* **Task prompt**
Only one stretch of the data below should be repeated: the lines from the line containing "Leave channel option" through the line containing "1660x777 pixels.", inclusive, exactly as they are.

==*==

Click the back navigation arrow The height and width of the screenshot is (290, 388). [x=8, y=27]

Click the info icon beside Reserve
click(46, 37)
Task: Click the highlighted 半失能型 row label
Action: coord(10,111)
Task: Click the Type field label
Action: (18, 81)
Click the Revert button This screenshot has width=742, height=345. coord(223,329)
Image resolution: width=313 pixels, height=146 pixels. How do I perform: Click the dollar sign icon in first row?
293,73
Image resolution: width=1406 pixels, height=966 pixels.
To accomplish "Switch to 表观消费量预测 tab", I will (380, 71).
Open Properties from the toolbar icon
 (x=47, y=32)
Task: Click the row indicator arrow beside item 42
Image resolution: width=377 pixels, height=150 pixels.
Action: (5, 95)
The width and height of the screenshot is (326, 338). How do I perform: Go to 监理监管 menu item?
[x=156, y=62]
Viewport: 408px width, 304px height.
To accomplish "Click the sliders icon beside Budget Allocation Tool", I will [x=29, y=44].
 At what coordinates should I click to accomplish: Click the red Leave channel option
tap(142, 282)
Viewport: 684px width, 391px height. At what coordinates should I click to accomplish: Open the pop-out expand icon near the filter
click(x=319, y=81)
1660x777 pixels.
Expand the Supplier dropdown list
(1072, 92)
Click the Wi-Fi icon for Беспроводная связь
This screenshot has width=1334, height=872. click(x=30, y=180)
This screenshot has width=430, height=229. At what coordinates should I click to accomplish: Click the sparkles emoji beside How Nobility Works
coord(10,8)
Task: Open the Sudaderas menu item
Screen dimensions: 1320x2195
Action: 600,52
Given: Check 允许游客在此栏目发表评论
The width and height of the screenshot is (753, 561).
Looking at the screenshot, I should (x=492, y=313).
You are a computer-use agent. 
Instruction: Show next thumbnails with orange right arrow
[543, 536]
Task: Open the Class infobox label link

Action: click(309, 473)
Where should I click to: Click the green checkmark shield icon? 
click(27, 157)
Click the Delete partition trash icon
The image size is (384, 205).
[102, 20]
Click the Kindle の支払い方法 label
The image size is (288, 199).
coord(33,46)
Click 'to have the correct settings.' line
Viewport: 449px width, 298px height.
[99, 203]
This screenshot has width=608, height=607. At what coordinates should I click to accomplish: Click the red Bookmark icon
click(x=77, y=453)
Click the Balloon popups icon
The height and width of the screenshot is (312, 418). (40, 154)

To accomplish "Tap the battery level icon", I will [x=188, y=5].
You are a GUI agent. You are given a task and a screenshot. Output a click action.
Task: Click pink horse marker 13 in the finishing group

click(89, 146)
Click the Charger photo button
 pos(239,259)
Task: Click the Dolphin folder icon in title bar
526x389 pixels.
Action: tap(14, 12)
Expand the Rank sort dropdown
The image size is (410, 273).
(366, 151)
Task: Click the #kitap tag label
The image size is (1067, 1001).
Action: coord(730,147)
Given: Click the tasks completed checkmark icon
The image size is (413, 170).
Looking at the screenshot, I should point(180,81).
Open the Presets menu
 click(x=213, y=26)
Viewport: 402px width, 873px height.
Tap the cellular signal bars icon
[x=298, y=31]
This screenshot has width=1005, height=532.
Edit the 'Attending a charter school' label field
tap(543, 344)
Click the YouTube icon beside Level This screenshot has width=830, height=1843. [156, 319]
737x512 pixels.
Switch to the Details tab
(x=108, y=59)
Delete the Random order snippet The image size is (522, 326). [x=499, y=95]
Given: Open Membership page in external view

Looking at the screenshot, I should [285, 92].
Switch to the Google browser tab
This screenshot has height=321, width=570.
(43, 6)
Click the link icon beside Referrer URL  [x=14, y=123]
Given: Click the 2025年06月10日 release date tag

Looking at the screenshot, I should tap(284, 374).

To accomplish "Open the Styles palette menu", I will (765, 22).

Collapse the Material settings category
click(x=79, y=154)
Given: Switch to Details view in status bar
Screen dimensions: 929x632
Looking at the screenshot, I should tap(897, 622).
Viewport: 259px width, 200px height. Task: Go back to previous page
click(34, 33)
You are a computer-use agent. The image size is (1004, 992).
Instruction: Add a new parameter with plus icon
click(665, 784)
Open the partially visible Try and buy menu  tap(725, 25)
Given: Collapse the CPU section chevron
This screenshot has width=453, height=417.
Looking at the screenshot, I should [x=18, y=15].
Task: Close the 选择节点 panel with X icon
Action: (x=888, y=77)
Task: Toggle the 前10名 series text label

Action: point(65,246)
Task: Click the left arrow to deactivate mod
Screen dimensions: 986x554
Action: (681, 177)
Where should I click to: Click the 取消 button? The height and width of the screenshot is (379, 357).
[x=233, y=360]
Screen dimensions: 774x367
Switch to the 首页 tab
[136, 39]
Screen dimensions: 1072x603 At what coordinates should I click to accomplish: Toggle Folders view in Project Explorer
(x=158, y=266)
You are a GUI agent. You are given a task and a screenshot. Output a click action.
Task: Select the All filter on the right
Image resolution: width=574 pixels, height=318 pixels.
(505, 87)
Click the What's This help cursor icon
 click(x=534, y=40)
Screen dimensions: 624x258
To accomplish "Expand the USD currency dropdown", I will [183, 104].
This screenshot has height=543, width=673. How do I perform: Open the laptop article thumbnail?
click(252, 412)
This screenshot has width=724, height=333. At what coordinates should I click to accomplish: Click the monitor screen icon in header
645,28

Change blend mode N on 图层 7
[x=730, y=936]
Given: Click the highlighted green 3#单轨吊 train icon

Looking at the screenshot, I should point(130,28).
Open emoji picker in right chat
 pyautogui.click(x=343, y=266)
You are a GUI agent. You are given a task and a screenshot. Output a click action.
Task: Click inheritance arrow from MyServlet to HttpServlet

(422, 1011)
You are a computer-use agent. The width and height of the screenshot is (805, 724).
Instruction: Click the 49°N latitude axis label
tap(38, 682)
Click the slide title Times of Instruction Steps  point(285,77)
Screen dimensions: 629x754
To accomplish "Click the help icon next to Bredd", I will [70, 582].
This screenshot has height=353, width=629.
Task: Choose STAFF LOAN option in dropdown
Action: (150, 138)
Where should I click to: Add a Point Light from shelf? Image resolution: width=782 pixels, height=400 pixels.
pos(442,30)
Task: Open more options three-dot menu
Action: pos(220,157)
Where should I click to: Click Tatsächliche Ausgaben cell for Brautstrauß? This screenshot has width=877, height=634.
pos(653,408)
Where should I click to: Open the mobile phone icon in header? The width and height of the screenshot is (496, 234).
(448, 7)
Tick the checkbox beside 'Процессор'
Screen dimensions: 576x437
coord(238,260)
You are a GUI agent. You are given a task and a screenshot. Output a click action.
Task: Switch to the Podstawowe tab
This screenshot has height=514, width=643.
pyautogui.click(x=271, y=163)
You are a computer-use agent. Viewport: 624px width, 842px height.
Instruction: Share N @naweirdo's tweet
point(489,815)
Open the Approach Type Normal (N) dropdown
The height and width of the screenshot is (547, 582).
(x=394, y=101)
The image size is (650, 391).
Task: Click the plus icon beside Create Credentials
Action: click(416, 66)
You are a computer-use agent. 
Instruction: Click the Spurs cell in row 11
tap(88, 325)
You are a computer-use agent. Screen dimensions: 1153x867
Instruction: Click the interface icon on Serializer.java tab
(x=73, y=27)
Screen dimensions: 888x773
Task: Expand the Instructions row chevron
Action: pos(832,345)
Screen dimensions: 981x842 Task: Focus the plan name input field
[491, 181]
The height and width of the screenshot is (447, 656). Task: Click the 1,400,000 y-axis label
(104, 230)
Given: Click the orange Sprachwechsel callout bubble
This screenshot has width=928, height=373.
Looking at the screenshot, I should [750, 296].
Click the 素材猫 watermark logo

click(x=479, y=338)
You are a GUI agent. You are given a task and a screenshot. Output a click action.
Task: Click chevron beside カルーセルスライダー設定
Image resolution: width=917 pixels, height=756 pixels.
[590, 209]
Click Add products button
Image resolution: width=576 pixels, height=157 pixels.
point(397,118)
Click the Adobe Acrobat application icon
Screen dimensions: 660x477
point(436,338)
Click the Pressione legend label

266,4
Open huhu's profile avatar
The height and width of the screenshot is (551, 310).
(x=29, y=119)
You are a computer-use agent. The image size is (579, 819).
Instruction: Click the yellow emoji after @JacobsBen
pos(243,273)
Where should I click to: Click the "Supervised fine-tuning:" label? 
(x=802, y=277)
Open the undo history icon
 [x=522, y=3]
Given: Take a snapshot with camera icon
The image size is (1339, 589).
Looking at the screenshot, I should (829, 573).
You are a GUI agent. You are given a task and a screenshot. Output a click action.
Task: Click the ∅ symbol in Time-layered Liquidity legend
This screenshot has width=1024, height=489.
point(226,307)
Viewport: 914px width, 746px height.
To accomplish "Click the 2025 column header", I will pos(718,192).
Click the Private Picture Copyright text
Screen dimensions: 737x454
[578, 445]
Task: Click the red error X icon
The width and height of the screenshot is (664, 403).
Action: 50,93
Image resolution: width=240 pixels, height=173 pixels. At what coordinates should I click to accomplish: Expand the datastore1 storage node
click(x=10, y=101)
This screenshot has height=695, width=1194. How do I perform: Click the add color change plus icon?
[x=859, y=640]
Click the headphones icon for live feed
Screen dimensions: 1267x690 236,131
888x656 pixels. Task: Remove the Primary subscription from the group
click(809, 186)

==*==

* **Output for this exercise**
 At what coordinates should I click to accomplish: Click the red Leave channel option
tap(142, 282)
Viewport: 684px width, 391px height. At what coordinates should I click to accomplish: Open the pop-out expand icon near the filter
click(x=319, y=81)
1660x777 pixels.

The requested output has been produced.